XM è già sotto i riflettori insieme a Sirius per la proposta di fusione tra i due operatori. Proprio in questi giorni Sirius aveva parlato di una proposta mirata a rendere più appetibile una eventuale futura situazione di monopolio sul mercato della radiofonia digitale satellitare. Una volta approvata la fusione, gli utenti del nuovo operatore potrebbero scegliere abbonamenti a costo ridotto che daranno loro la possibilità di ascoltare solo una manciata di canali tra i 300 e oltri che costituiranno l’offerta finale. Inoltre le due società giurano su montagne di Bibbie che non ci saranno aumenti di prezzo, che la fusione garantirà alla nuova azienda costi minori e quindi maggiori margini. Ora questa nuova tegola, che arriva un fronte assolutamente incapace di accettare le inevitabili conseguenze dell’evoluzione tecnologica e che invece di pensare a soluzioni eque per tutti si sforzano di ideare ogni giorno che passa qualche nuova e impraticabile barriera. Mi chiedo cosa succederà quando anche la radio terrestre (vedi le notizie sulla definitiva approvazione di HD Radio) sarà digitale e dispositivi come questo appena lanciato da XM invaderanno i supermercati. Chi denunceranno a quel punto gli avvocati della NMPA, gli inventori del transistor? E la loro strenua opposizione potrà avere delle implicazioni sullo sviluppo dell’industria della radio digitale? Internet non sono riusciti a fermarla, ma forse HD Radio e gli altri standard non avranno vita altrettanto facile.

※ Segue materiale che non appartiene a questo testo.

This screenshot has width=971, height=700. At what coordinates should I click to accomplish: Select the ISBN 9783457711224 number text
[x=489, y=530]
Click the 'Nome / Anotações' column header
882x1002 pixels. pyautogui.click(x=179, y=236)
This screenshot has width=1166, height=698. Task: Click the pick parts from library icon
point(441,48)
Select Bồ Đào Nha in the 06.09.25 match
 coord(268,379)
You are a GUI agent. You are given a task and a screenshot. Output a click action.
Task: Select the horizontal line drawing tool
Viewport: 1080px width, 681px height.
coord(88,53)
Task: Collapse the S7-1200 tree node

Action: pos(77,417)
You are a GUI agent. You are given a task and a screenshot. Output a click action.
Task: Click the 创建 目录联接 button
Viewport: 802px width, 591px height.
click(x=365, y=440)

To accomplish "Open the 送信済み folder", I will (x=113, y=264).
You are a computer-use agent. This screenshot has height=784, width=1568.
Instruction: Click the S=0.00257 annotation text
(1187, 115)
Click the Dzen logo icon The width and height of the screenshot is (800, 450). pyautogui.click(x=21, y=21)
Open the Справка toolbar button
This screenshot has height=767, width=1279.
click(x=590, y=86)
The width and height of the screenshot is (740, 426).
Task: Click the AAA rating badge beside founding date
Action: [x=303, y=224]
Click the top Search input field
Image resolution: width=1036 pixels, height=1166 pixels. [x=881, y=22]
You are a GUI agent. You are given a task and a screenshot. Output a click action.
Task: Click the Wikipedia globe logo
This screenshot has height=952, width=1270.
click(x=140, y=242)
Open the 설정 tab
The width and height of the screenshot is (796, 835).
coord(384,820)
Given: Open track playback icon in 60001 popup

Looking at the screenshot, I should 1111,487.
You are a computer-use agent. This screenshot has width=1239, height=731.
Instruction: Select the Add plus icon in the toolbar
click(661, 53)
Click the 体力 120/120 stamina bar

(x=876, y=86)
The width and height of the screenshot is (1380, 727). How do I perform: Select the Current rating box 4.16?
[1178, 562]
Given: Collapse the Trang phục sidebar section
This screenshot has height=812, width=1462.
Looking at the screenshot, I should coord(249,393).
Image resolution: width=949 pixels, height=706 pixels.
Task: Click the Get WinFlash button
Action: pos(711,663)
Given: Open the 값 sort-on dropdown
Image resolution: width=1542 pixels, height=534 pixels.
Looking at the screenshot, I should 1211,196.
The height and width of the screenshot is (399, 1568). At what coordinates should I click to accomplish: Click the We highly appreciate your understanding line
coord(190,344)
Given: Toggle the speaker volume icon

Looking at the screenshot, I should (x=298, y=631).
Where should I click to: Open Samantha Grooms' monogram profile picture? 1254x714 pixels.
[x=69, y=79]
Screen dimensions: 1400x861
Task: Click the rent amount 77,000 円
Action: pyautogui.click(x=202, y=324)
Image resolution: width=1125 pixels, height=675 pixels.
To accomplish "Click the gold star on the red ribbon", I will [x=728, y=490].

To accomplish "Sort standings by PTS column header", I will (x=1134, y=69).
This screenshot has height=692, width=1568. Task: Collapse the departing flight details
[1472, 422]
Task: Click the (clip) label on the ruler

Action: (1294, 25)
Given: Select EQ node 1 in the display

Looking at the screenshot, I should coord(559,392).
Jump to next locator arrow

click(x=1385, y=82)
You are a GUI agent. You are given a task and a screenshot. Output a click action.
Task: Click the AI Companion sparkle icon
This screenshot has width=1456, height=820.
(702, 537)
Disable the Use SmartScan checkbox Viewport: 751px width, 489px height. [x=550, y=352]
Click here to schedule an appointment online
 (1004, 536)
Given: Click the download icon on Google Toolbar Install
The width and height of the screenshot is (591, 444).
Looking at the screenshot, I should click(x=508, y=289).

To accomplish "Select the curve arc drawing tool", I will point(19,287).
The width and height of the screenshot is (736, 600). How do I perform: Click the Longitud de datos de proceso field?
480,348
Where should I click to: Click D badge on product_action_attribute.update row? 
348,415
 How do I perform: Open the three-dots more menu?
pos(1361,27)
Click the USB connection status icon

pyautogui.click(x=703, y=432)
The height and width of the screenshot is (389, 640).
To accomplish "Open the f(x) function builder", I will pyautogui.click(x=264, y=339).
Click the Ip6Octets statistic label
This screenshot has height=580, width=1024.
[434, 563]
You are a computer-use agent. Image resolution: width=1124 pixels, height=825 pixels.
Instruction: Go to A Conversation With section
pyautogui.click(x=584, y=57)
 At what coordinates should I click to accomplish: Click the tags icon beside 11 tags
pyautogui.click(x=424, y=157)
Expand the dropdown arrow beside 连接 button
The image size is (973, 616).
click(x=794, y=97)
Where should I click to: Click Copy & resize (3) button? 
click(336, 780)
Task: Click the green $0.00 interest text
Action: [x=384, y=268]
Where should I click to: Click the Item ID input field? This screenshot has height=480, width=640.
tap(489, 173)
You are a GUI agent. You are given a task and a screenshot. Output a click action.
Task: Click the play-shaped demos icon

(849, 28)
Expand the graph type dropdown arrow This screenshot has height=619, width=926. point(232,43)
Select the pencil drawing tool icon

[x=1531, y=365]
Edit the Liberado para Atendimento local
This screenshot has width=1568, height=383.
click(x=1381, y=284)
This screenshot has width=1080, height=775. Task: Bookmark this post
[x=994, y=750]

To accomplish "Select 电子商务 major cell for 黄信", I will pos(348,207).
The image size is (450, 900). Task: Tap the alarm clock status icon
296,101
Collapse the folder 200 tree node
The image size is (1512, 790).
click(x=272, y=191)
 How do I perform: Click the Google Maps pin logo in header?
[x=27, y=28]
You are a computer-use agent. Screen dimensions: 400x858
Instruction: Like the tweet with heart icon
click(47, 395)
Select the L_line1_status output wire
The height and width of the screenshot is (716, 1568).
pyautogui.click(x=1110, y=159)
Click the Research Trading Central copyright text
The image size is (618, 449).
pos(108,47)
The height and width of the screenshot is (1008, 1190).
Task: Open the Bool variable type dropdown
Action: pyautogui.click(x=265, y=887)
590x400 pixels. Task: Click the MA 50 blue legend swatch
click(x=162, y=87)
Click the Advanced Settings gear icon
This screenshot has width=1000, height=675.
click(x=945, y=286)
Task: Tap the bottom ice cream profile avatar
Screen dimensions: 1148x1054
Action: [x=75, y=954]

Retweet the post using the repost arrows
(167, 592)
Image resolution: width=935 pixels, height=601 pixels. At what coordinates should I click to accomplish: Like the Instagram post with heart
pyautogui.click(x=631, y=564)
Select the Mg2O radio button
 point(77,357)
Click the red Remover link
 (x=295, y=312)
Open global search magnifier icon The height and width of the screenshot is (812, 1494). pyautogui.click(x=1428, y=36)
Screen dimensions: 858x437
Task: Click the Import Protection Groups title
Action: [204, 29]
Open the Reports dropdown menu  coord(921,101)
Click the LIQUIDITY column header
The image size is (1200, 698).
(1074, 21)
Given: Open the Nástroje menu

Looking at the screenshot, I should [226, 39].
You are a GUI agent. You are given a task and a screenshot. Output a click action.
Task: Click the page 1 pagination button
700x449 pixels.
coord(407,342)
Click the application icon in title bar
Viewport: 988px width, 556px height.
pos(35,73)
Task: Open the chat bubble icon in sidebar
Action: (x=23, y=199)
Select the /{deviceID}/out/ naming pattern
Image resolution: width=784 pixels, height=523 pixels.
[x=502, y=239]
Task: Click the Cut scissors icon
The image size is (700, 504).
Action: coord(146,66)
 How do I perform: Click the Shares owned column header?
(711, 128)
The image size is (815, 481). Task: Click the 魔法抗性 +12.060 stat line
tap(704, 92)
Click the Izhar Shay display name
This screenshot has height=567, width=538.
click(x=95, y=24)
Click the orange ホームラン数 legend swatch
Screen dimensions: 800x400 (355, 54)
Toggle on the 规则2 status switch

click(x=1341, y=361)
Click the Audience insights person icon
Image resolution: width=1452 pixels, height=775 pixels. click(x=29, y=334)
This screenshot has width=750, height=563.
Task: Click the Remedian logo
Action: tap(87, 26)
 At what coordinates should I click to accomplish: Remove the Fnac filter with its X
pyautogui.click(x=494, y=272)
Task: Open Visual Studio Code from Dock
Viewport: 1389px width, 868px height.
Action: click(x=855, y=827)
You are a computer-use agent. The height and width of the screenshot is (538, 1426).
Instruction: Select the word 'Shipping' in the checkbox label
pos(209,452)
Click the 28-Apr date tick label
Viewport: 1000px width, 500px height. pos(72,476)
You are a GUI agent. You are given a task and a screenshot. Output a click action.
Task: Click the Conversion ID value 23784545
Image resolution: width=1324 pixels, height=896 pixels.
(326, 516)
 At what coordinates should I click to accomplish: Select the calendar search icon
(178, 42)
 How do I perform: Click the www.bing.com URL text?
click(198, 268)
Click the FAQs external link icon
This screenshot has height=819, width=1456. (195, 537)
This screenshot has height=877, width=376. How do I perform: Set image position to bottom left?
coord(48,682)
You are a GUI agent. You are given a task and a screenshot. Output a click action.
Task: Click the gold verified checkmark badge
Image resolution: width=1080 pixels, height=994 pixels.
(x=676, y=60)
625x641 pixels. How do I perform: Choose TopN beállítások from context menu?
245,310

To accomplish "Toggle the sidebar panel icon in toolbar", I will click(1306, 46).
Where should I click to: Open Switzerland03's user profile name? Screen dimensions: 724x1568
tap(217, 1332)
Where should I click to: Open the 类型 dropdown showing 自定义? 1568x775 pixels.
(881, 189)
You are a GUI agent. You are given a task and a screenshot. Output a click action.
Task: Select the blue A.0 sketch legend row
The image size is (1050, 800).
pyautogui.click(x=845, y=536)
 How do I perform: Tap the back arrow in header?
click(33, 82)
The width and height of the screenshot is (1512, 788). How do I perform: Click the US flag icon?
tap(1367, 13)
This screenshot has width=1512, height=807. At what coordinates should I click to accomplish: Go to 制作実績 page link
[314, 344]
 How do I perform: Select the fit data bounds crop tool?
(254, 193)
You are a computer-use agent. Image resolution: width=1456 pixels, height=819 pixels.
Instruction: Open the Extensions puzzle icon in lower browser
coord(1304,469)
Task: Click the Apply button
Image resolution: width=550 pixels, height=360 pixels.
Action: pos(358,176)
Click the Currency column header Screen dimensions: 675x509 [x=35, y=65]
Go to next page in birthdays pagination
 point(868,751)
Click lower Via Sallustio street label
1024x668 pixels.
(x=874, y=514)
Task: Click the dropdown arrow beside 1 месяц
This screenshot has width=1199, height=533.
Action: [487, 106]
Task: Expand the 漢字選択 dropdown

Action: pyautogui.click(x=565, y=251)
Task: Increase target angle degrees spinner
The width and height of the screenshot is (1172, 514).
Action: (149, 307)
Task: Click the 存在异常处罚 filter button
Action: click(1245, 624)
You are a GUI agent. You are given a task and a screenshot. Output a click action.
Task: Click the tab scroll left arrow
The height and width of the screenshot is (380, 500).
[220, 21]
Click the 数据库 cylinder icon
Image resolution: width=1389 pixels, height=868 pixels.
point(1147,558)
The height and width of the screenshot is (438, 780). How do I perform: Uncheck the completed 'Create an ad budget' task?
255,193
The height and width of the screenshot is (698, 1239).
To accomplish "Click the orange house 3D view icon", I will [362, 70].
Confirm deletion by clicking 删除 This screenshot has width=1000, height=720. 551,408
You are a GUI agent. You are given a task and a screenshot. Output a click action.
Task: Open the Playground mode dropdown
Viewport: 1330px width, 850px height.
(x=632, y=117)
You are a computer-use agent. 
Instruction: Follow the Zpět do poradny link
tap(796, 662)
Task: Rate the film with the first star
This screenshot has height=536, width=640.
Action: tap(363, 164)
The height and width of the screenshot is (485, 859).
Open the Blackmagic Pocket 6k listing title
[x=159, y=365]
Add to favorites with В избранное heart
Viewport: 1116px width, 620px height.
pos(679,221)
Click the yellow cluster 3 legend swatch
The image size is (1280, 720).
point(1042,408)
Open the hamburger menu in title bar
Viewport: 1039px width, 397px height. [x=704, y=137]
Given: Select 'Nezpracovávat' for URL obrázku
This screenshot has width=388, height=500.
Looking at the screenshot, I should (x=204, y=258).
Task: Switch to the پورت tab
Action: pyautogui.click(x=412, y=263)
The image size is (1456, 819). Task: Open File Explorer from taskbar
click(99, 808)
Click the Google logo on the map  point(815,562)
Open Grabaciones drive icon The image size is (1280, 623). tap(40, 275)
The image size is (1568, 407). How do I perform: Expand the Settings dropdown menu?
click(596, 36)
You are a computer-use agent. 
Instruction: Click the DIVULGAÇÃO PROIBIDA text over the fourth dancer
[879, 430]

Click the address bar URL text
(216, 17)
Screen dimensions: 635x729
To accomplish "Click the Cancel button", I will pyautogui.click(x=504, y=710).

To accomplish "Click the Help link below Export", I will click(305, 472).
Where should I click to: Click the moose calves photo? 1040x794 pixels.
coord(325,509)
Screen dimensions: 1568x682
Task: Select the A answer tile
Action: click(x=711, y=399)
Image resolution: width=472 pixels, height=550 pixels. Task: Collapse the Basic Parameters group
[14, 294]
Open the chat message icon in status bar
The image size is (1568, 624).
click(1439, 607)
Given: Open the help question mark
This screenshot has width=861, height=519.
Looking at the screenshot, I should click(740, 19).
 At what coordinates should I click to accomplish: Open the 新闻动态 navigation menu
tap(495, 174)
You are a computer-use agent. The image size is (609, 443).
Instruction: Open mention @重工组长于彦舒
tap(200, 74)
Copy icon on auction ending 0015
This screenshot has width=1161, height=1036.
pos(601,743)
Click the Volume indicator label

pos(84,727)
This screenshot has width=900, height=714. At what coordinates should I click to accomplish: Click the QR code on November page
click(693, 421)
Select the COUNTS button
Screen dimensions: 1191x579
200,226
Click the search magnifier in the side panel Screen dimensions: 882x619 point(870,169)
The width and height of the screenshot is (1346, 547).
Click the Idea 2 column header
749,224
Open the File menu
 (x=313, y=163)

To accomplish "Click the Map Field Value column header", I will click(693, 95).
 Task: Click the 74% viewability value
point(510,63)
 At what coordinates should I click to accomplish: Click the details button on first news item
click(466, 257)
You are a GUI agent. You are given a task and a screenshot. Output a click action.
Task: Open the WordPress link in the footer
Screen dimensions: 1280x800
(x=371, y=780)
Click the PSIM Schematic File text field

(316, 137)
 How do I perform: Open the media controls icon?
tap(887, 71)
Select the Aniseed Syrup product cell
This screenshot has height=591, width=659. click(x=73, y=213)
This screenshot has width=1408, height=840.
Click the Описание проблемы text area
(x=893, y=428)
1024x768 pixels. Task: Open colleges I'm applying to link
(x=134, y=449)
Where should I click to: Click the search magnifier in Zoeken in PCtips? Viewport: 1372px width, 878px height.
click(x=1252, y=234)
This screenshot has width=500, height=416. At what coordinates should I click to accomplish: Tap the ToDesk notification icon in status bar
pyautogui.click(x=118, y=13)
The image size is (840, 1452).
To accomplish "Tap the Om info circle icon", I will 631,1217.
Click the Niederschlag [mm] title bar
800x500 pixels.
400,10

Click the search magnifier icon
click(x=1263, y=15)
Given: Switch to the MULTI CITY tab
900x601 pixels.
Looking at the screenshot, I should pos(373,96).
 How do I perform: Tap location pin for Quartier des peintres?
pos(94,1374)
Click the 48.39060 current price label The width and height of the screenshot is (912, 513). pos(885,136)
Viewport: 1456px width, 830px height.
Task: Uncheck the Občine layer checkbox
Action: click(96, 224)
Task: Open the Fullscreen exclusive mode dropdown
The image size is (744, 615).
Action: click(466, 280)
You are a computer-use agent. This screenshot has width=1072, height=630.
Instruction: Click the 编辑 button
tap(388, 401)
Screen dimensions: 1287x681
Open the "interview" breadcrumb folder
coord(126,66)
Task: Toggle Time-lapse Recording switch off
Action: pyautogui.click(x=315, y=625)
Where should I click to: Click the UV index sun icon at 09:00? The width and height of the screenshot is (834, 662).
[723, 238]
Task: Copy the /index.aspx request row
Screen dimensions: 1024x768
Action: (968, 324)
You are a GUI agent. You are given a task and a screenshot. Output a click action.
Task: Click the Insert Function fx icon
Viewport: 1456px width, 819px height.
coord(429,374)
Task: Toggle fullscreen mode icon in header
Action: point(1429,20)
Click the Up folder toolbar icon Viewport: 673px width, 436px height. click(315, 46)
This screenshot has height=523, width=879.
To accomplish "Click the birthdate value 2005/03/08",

Music Publishers Sue XM Radio
Over Songs Stored on Receivers
By SARAH MCBRIDE March 23, 2007
(Dal Wall Street Journal: http://online.wsj.com/article_print/SB117459929926145965.html)

Members of the National Music Publishers Association sued XM Satellite Radio Holdings Inc. over XM radios that blur the distinction between listening to a song and owning it. The suit revolves around receivers with the XM+MP3 service, which allows listeners to store songs they hear on XM and arrange them into playlists, much as listeners do with iPods. An XM subscriber can punch a button during any part of a song and record it, capturing the entire track.
The NMPA filed suit yesterday in federal court New York, charging XM with unlawfully reproducing and distributing copyrighted music without paying appropriate royalties. NMPA members are suing for damages of as much as $150,000 per song infringed and per infringement. The suit could aid groups such as local broadcasters who are working to derail XM’s attempt to merge with rival Sirius Satellite Radio Inc. Resolving the issue could become a bargaining chip in the merger talks, much as creating different pricing schedules for satellite service is emerging as a concession point in the merger.
The NMPA suit “is a negotiating tactic to gain an advantage in our ongoing business discussions,” a spokesman for XM Radio wrote in a statement. “XM pays royalties to writers and composers, who are also compensated by our device manufacturers.” The suit is similar to one filed last year in federal court by members of the Recording Industry Association of America. That suit, dealing with the royalty payments XM makes to music labels, is working its way through the court system; in January, a judge denied XM’s motion to dismiss it. At issue in the case filed Thursday are the rights XM pays to publishers and songwriters of the underlying musical composition. The fees the publishers and songwriters get for airplay of their songs are much lower than the payments the industry would get for outright sales of the songs.
XM has contended that songs captured and stored on their receivers aren’t true sales, in part because they stay on the radio only as long as the owner remains a subscriber; also, they can’t be moved, say onto a computer or another music device. Legally, XM has said, the recordings are little different from those taped onto cassettes from the radio for personal use, which is permitted by law. It also has said the devices encourage its subscribers to buy songs they like, allowing them to bookmark favorites and facilitating digital sales with its partner Napster Inc.; buying the song allows users to transfer it to computers or other music players. XM has said that it is a big booster of the music industry, playing lots of new songs and always showing the song and artist names on electronic displays on its radios. The music industry disagrees, saying users get to use and store the songs recorded with the devices just as if they owned them. “These devices go well beyond a radio transmission,” says David Israelite, president and chief executive of the NMPA. “They replace the need to buy music.”
Last year, XM rival Sirius faced similar problems with the record labels over one of its radios with storage capabilities, but settled, agreeing to pay a small amount per device sold to the labels. But the music publishers and songwriters say Sirius hasn’t reached agreement with them, although they hope the lawsuit against XM spurs an agreement, Mr. Israelite says. With the suits, the music industry is signaling that there are limits to how much it is willing to tolerate devices that record music from the radio, particularly when it comes to the devices’ ability to sort songs. Both suits underscore how technology creates new problems for copyright holders, who are trying to fight off widespread music piracy, even as it creates new business opportunities. The outcome of the case could affect how storage works on future digital radio sets or emerging distribution services.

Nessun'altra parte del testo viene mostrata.